• _SUPPLIED DATA_:
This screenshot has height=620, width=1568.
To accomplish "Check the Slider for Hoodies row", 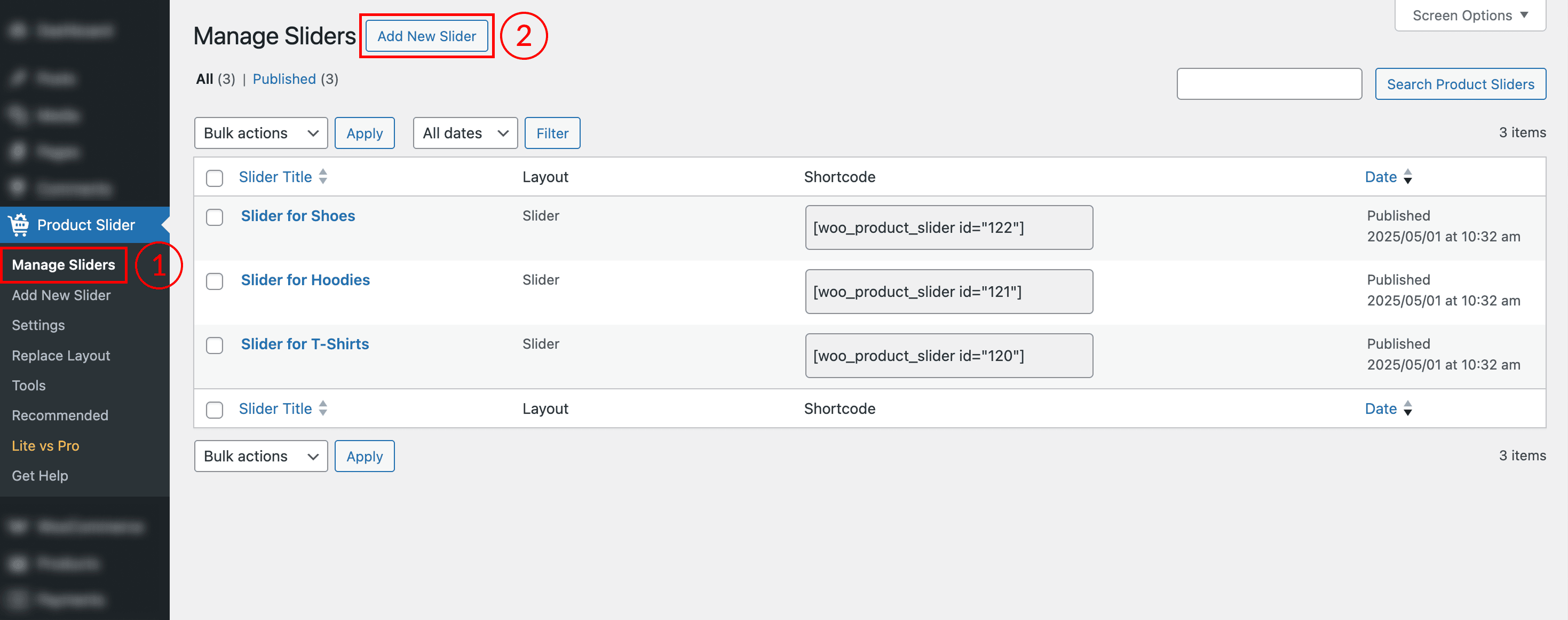I will tap(214, 281).
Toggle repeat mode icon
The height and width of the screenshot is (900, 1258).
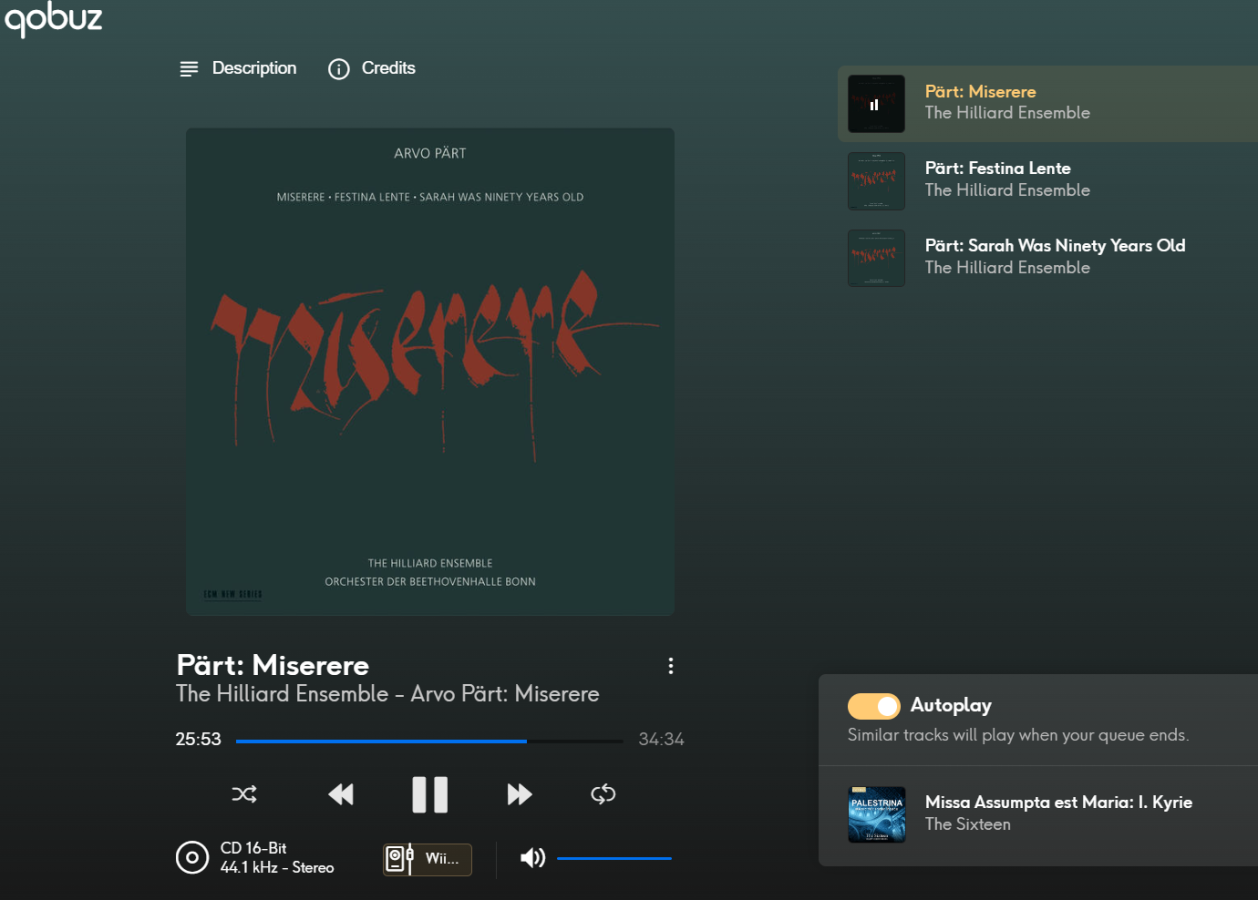(603, 794)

• _EXERCISE INSTRUCTIONS_: Rewrite the stretch from the line containing "Toggle repeat mode icon" through the end of the rows, renaming "repeat mode" to "loop mode" and keeping everything else unchanged. Omit the pictures from your answer.

• _SOLUTION_:
Toggle loop mode icon
The height and width of the screenshot is (900, 1258).
(603, 794)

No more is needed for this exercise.